Audi Q7 3.0 TDI Quattro Tiptronic

Como los buenos vinos , los buenos viajes hay que madurarlos incluso después de hechos . Con el "Audi Adventure", una iniciativa de la marca de los aros para clientes de vehículos 4x4, hemos tenido la oportunidad de recorrer de manera divertida Túnez por sus carreteras y desiertos.

MOTOR ZETA

L os destinos más diversos se realizan a lomos de monturas diversas, tantas como modelos de coches e imaginación les pone el hombre. Nuestra aventura ha tenido lugar en Túnez y ligada a la iniciativa que Audi lleva a cabo con sus clientes bajo la denominación Audi Adventure, y que reúne a todos aquellos que poseen vehículos con tracción a las cuatro ruedas y que estén dispuestos a aceptar los retos.
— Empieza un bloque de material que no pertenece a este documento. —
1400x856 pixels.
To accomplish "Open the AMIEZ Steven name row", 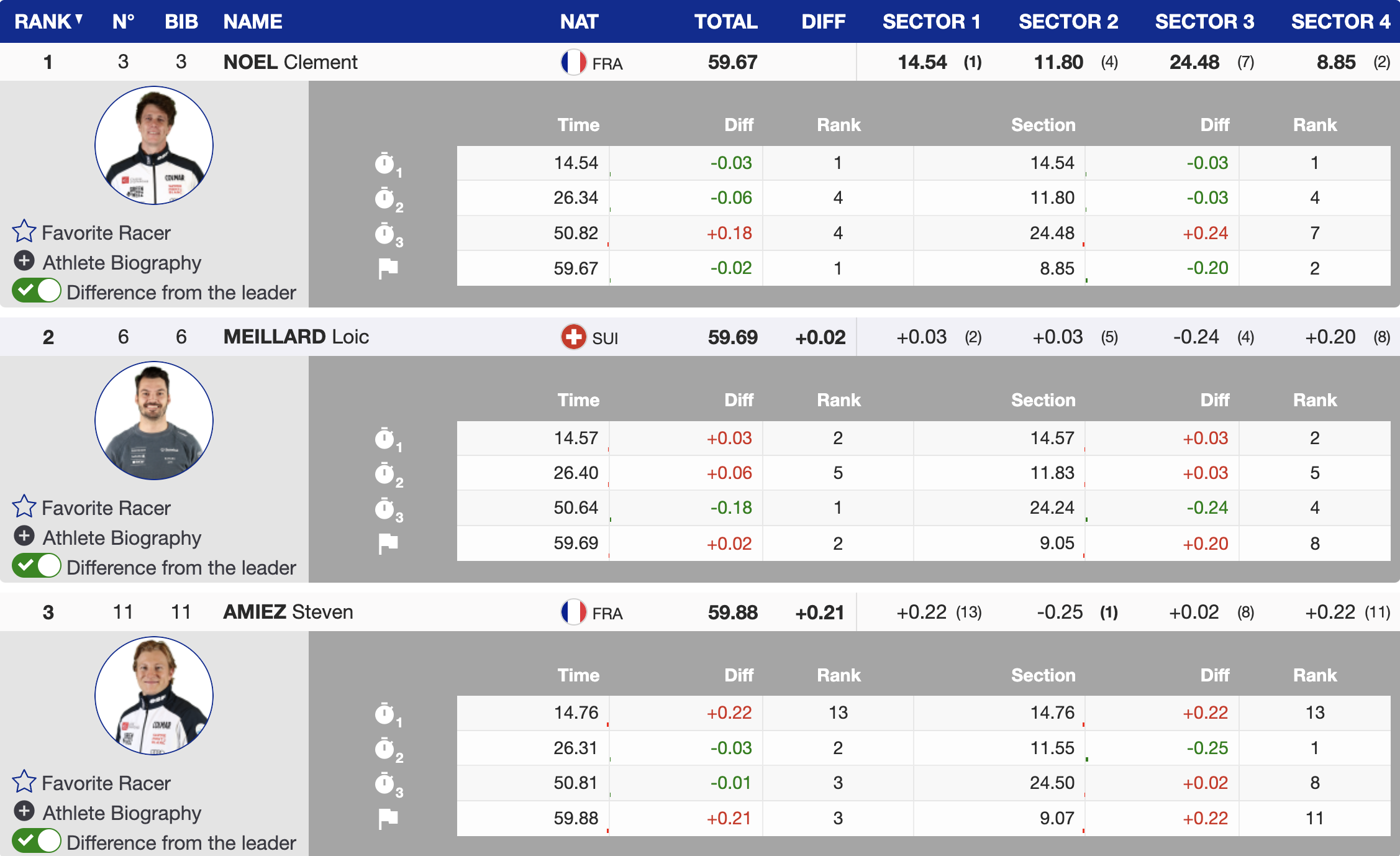I will pyautogui.click(x=288, y=612).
Eso sí, guiados por una organización impecable y paraguas protector tanto de los coches como de las personas, puesto que aquí tanto mecánico como médico cuentan mucho por los posibles incidentes que, afortunadamente, pocas veces aparecen, al menos de forma preocupante. Tras el desembarco de las entrañas del ferry, que previamente se aborda en Marsella, la mejor opción para llegar a Túnez es en coche. El horizonte tunecino invita a llegar hasta Ksar Guilane, el punto al sur más alejado de esta ruta de autor. Un oasis de palmeras y aguas termales donde darle placer al cuerpo en un curioso complejo hotelero a modo de jaimas del desierto, Pan Sea, pero que posee todos los lujos interiores de un hospedaje convencional.
Túnez invita a moverse por todo su territorio con enclaves tan especiales como la ciudad de Sbeitla. En ella se encuentra uno de los foros romanos mejor conservados del mundo. No hay que olvidar tampoco que en este país se rodaron muchas escenas de la saga de La Guerra de las Galaxias. No resulta lo más interesante, pero sí muy turístico, visitar uno de los poblados que sirvió como decorado de estas escenas, ahora abandonado pero en medio del desierto, que es donde reside su atracción. En Matmata, enclave troglodita, hallamos alguna construcción que aparece en esta saga, precisamente en uno de los miles de cráteres que allí existen.
En un recorrido como éste sorprenden los grandes contrastes de paisaje. La idea de que todo es desierto y que las grandes extensiones vacías, como las dunas del Erg Oriental o las largas rectas vividas a bordo de estas monturas de hierro en la región de los chott y su gran depresión salina, otrora un gran mar, se contraponen, por ejemplo, con las cascadas de Tamerza o, ya más cercano a la capital, la azul-blanca Sidi Bou Said. Ya en la capital, una visita obligada son las ruinas de Cartago, que dan testimonio de las culturas que pugnaron a lo largo de los siglos por su hegemonía.